Quality and Qualifications Ireland

Agency overview
- Formed: 6 November 2012; 13 years ago
- Preceding agencies: National Qualifications Authority of Ireland; Further Education and Training Awards Council; Higher Education and Training Awards Council; Irish Universities Quality Board;
- Type: Statutory body
- Jurisdiction: Ireland
- Headquarters: 26/27 Denzille Lane, Dublin 2, Ireland
- Agency executives: Dr Lynn Ramsey, Chief Executive Officer; Professor Irene Sheridan, Chairperson;
- Parent department: Department of Further and Higher Education, Research, Innovation and Science
- Website: www.qqi.ie

= Quality and Qualifications Ireland =

Irish state quality assurance and qualifications agency

Quality and Qualifications Ireland (QQI; Dearbhú Cáilíochta agus Cáilíochtaí Éireann) is the state agency responsible for promoting the quality, integrity and reputation of Ireland's further and higher education system. It is responsible for external quality assurance in further and higher education and training, for maintaining the National Framework of Qualifications (NFQ), for validating programmes and making certain awards, and for providing information on qualifications and learning opportunities.

== History ==
QQI was established under the Qualifications and Quality Assurance (Education and Training) Act 2012. The establishment day for the authority was 6 November 2012. It followed the amalgamation of the Further Education and Training Awards Council (FETAC), the Higher Education and Training Awards Council (HETAC), the Irish Universities Quality Board (IUQB) and the National Qualifications Authority of Ireland (NQAI).

The Qualifications and Quality Assurance (Education and Training) (Amendment) Act 2019 amended the 2012 Act, including provisions relating to listed awarding bodies, learner protection, and the International Education Mark.

== Functions ==
QQI sets standards for QQI awards, assesses the fitness of providers to offer QQI awards, validates programmes of education and training leading to QQI awards, awards qualifications and issues certificates. It also maintains the statutory learner protection fund for learners enrolled with private education and training providers.

In quality assurance, QQI issues quality assurance guidelines, approves providers' quality assurance procedures, monitors and reviews providers, and promotes awareness and maintenance of academic integrity. QQI is also responsible for authorising use of the International Education Mark, branded as TrustEd Ireland, for higher education and English language education providers that meet national standards for provision to international learners.

== Qualifications system ==
QQI is responsible for the promotion, maintenance, development and review of the National Framework of Qualifications. The NFQ is a ten-level framework used to describe qualifications in the Irish education and training system. Qualifications included in the NFQ and the programmes leading to them are listed in the Irish Register of Qualifications.

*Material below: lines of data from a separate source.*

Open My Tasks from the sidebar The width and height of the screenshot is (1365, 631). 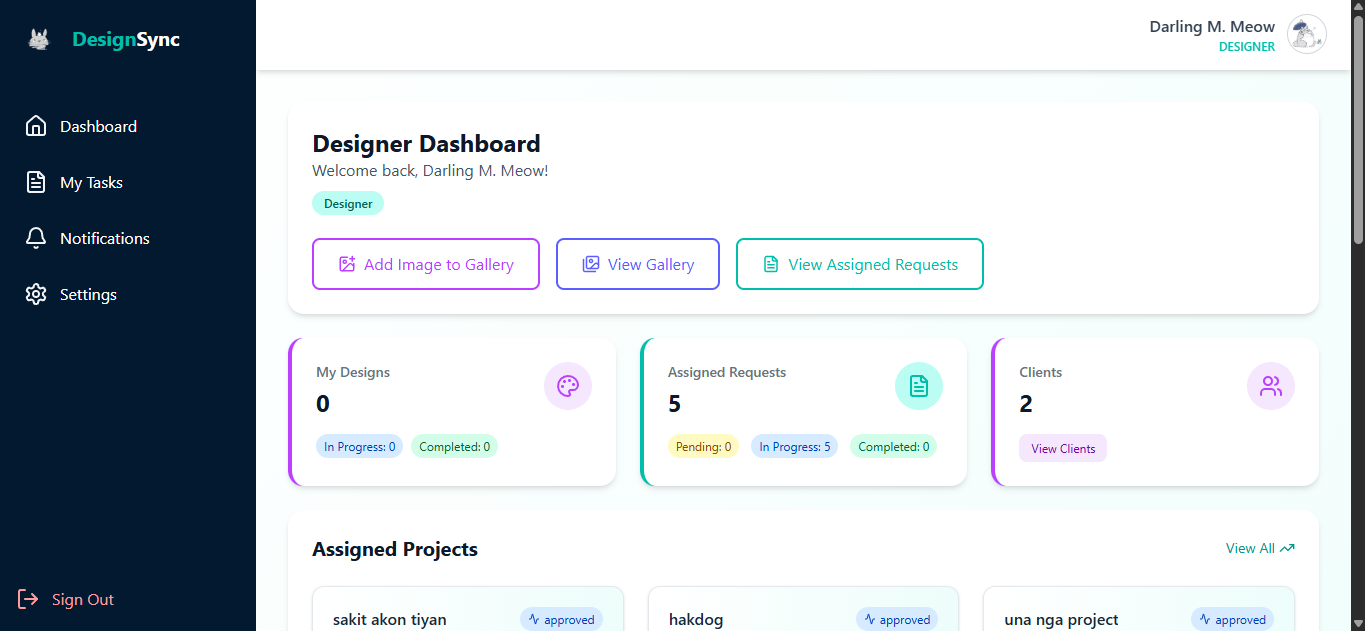(91, 183)
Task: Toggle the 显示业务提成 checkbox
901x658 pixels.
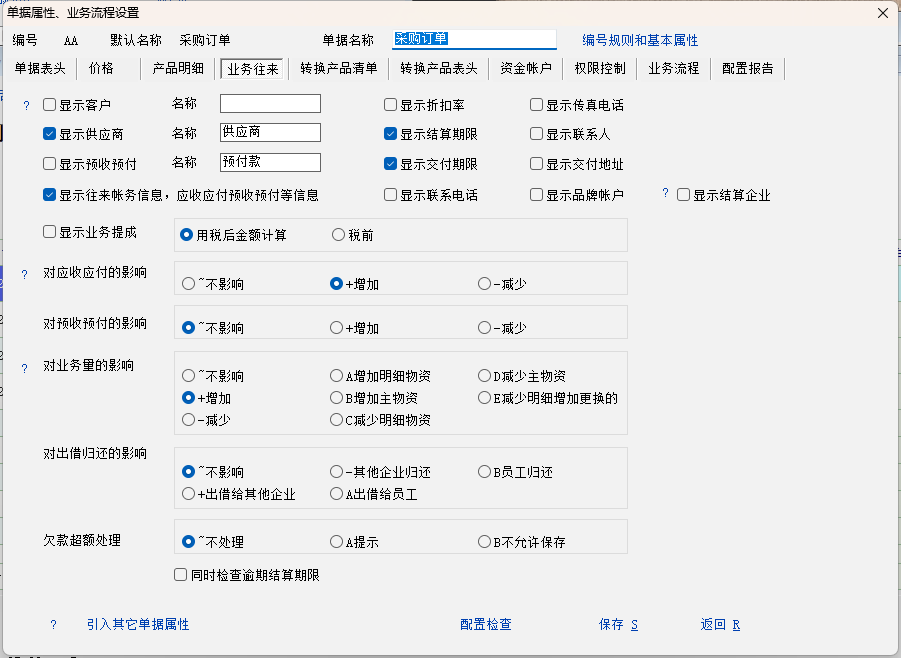Action: pyautogui.click(x=50, y=232)
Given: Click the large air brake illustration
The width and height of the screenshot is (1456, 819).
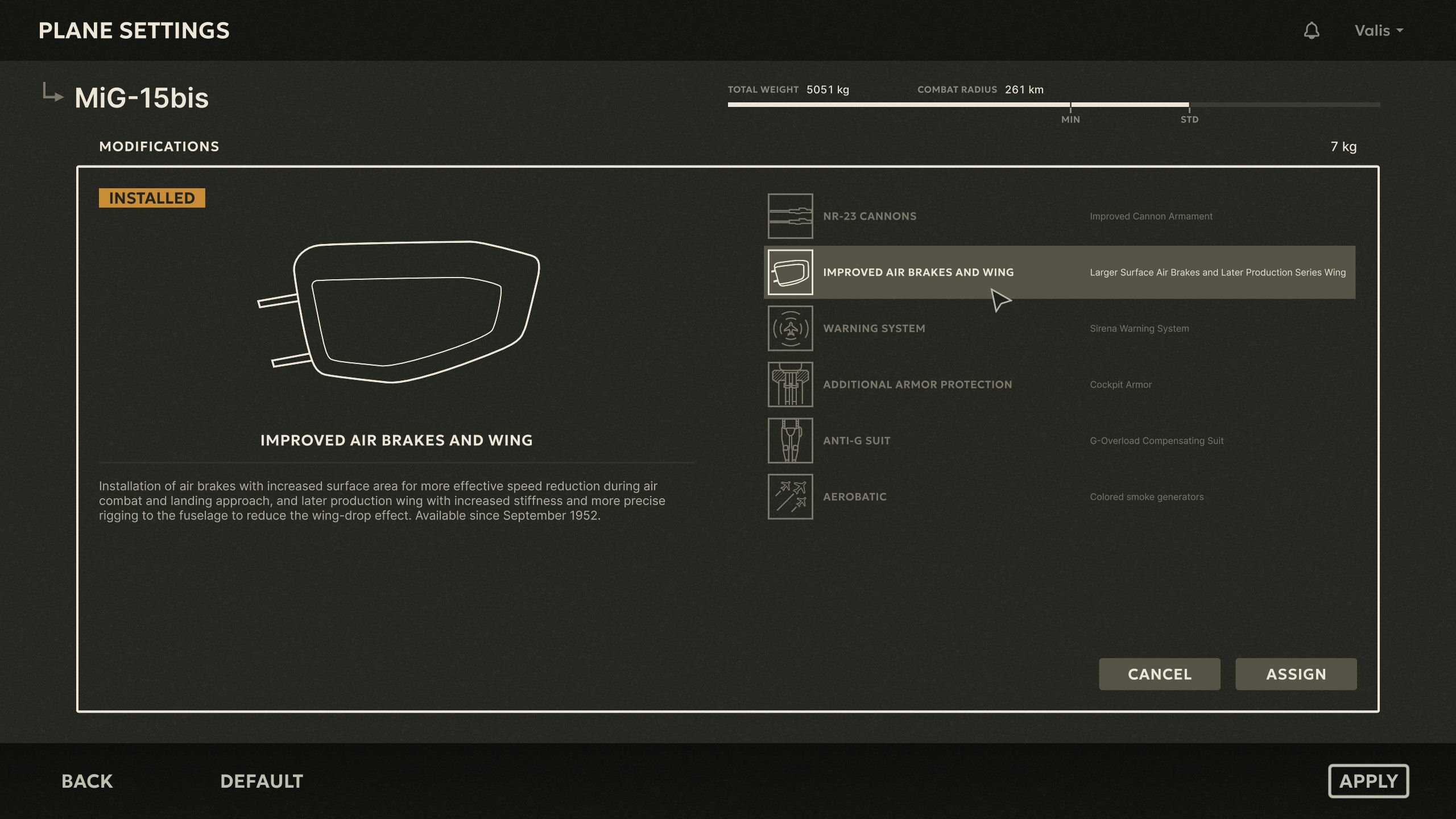Looking at the screenshot, I should 398,312.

QQI is the national awarding body for further education and training and for certain providers in higher education and training. It also validates programmes proposed by providers where those programmes are intended to lead to QQI awards.

== International and European roles ==
QQI operates NARIC Ireland, the National Academic Recognition Information Centre of Ireland, which provides advice on the recognition of foreign qualifications in Ireland. NARIC Ireland is a member of the ENIC-NARIC network and uses the Lisbon Recognition Convention in relation to recognition of qualifications.

QQI manages Ireland's National Europass Centre and is the designated European Qualifications Framework National Coordination Point for Ireland. It is a member of the European Association for Quality Assurance in Higher Education and is registered on the European Quality Assurance Register for Higher Education.

== Governance ==
QQI is a public body reporting to the Minister for Further and Higher Education, Research, Innovation and Science. It is partly funded by government and partly by fees for its services, and is independent in the performance of its functions under the 2012 Act.

As of May 2026, the chairperson of QQI is Professor Irene Sheridan. Dr Lynn Ramsey was appointed Chief Executive Officer in 2025 and took up the post on 3 November 2025.